▶ [TASK TO COMPLETE]:
Write the data out verbatim.

▶ [PROVIDED RECORDS]:
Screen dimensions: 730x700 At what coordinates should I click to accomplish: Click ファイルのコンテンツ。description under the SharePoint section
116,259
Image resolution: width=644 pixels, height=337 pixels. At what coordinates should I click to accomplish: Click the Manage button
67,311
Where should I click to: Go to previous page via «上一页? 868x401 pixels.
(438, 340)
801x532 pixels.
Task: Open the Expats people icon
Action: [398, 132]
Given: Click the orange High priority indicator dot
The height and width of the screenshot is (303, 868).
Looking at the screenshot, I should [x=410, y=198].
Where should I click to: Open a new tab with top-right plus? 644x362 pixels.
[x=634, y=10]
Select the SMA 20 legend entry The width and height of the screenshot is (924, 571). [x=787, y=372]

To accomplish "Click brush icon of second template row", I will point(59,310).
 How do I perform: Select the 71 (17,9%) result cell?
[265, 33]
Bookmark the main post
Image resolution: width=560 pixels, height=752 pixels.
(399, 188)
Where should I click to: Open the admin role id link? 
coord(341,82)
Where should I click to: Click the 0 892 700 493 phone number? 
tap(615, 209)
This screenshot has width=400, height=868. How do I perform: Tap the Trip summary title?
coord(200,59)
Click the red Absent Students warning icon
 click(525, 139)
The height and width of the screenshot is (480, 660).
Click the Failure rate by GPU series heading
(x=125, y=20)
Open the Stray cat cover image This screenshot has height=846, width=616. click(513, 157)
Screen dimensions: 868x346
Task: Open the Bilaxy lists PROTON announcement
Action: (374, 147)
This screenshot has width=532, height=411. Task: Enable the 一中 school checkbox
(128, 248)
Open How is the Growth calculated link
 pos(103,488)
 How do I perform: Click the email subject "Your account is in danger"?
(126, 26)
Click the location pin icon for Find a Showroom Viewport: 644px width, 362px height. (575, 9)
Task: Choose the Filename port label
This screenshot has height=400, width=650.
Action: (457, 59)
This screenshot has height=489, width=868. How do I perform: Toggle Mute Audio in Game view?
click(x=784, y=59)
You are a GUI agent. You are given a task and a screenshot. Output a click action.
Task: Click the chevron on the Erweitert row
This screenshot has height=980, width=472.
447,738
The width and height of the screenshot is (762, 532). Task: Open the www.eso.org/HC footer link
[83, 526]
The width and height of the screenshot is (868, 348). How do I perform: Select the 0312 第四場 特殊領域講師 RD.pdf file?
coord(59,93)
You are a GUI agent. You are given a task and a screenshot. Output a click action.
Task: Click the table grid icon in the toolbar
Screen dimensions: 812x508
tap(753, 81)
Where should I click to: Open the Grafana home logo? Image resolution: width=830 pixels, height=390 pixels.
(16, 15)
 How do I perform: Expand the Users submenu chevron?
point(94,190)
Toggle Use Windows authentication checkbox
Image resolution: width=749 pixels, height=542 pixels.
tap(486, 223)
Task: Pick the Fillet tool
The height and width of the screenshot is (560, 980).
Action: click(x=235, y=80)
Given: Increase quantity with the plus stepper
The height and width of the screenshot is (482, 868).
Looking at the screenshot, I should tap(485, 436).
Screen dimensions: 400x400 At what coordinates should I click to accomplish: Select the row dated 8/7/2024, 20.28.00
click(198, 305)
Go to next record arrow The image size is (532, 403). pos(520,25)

▶ [RESULT OF THE EXERCISE]:
Screen dimensions: 730x700 At what coordinates should I click to accomplish: Click ファイルのコンテンツ。description under the SharePoint section
116,259
Image resolution: width=644 pixels, height=337 pixels. At what coordinates should I click to accomplish: Click the Manage button
67,311
Where should I click to: Go to previous page via «上一页? 868x401 pixels.
(438, 340)
801x532 pixels.
Task: Open the Expats people icon
Action: [398, 132]
Given: Click the orange High priority indicator dot
The height and width of the screenshot is (303, 868).
Looking at the screenshot, I should [x=410, y=198].
Where should I click to: Open a new tab with top-right plus? 644x362 pixels.
[x=634, y=10]
Select the SMA 20 legend entry The width and height of the screenshot is (924, 571). [x=787, y=372]

To accomplish "Click brush icon of second template row", I will point(59,310).
 How do I perform: Select the 71 (17,9%) result cell?
[265, 33]
Bookmark the main post
Image resolution: width=560 pixels, height=752 pixels.
(399, 188)
Where should I click to: Open the admin role id link? 
coord(341,82)
Where should I click to: Click the 0 892 700 493 phone number? 
tap(615, 209)
This screenshot has width=400, height=868. How do I perform: Tap the Trip summary title?
coord(200,59)
Click the red Absent Students warning icon
 click(525, 139)
The height and width of the screenshot is (480, 660).
Click the Failure rate by GPU series heading
(x=125, y=20)
Open the Stray cat cover image This screenshot has height=846, width=616. click(513, 157)
Screen dimensions: 868x346
Task: Open the Bilaxy lists PROTON announcement
Action: (374, 147)
This screenshot has width=532, height=411. Task: Enable the 一中 school checkbox
(128, 248)
Open How is the Growth calculated link
 pos(103,488)
 How do I perform: Click the email subject "Your account is in danger"?
(126, 26)
Click the location pin icon for Find a Showroom Viewport: 644px width, 362px height. (575, 9)
Task: Choose the Filename port label
This screenshot has height=400, width=650.
Action: (457, 59)
This screenshot has height=489, width=868. How do I perform: Toggle Mute Audio in Game view?
click(x=784, y=59)
You are a GUI agent. You are given a task and a screenshot. Output a click action.
Task: Click the chevron on the Erweitert row
This screenshot has height=980, width=472.
447,738
The width and height of the screenshot is (762, 532). Task: Open the www.eso.org/HC footer link
[83, 526]
The width and height of the screenshot is (868, 348). How do I perform: Select the 0312 第四場 特殊領域講師 RD.pdf file?
coord(59,93)
You are a GUI agent. You are given a task and a screenshot. Output a click action.
Task: Click the table grid icon in the toolbar
Screen dimensions: 812x508
tap(753, 81)
Where should I click to: Open the Grafana home logo? Image resolution: width=830 pixels, height=390 pixels.
(16, 15)
 How do I perform: Expand the Users submenu chevron?
point(94,190)
Toggle Use Windows authentication checkbox
Image resolution: width=749 pixels, height=542 pixels.
tap(486, 223)
Task: Pick the Fillet tool
The height and width of the screenshot is (560, 980).
Action: click(x=235, y=80)
Given: Increase quantity with the plus stepper
The height and width of the screenshot is (482, 868).
Looking at the screenshot, I should tap(485, 436).
Screen dimensions: 400x400 At what coordinates should I click to accomplish: Select the row dated 8/7/2024, 20.28.00
click(198, 305)
Go to next record arrow The image size is (532, 403). pos(520,25)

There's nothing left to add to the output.